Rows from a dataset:
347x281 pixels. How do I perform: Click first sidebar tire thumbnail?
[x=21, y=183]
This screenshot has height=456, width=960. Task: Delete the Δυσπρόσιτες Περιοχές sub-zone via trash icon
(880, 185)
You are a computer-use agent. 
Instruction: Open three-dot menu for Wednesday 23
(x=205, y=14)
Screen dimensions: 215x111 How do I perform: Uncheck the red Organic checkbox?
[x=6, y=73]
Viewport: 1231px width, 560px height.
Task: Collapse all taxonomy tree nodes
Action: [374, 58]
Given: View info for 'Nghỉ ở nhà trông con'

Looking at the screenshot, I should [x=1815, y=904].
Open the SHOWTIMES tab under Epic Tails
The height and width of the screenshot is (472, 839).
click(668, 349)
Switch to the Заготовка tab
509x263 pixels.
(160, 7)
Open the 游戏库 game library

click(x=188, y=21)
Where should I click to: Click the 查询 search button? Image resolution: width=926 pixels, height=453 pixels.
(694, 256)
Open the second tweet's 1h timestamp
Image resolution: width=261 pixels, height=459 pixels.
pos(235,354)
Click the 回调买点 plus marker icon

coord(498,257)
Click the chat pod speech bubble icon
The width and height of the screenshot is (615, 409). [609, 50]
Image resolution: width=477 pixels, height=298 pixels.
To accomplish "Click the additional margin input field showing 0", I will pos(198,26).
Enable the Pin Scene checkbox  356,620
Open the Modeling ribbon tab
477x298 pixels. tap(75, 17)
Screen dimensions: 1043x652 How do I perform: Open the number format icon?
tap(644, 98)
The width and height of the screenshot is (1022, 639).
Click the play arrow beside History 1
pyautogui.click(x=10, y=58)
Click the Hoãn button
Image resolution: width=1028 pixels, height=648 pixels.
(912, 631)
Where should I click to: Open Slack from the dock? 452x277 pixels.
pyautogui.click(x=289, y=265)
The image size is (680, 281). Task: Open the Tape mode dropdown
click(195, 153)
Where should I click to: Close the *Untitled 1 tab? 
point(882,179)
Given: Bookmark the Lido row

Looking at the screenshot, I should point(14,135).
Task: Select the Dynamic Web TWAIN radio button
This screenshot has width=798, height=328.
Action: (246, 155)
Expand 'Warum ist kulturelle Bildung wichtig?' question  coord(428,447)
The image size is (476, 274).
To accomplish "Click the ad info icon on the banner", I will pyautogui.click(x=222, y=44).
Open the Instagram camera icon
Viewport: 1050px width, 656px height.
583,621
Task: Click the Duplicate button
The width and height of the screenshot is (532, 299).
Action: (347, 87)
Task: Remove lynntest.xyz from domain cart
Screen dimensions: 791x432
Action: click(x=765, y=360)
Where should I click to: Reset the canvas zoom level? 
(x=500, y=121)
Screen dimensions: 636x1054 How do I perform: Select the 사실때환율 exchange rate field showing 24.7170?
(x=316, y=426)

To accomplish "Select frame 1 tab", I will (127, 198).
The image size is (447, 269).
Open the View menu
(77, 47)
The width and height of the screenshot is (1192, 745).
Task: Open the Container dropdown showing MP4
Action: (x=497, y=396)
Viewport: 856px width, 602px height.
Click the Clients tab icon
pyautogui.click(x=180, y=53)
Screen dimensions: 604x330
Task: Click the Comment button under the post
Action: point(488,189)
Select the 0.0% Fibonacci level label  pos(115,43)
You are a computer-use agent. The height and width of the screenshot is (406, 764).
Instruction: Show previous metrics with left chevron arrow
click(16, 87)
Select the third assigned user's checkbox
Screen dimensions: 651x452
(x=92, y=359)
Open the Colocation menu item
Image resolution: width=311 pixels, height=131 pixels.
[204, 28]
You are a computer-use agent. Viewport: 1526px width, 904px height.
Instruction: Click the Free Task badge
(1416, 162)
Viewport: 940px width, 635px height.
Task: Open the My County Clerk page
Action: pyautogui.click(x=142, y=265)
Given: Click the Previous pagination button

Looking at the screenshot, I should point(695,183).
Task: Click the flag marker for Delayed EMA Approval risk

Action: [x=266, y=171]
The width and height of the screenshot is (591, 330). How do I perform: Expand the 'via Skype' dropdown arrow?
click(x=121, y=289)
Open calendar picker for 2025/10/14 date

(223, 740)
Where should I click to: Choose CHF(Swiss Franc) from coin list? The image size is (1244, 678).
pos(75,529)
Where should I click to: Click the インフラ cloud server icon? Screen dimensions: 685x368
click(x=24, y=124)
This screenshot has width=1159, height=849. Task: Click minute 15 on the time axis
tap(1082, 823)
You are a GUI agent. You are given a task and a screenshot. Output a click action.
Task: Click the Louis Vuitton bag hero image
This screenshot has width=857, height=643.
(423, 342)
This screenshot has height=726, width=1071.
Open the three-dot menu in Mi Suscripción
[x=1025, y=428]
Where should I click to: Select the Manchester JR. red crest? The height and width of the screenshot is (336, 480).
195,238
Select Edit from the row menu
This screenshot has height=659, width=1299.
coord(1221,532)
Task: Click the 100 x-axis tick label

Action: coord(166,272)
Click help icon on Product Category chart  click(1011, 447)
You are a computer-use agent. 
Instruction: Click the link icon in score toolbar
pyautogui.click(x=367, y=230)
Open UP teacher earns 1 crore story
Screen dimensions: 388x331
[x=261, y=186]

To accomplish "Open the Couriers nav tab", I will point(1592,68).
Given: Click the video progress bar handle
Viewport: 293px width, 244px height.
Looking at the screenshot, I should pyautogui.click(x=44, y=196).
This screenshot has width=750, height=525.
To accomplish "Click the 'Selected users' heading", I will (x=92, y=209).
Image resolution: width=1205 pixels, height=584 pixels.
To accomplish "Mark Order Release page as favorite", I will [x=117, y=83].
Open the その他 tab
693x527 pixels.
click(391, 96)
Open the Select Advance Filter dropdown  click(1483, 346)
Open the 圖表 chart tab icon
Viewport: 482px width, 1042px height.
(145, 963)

- [Your task]: Print the lines from the one with "will (127, 198)." through the one with "Action: point(488,189)", both included, exactly as they appear.

- [Solution]:
To accomplish "Select frame 1 tab", I will (127, 198).
The image size is (447, 269).
Open the View menu
(77, 47)
The width and height of the screenshot is (1192, 745).
Task: Open the Container dropdown showing MP4
Action: (x=497, y=396)
Viewport: 856px width, 602px height.
Click the Clients tab icon
pyautogui.click(x=180, y=53)
Screen dimensions: 604x330
Task: Click the Comment button under the post
Action: point(488,189)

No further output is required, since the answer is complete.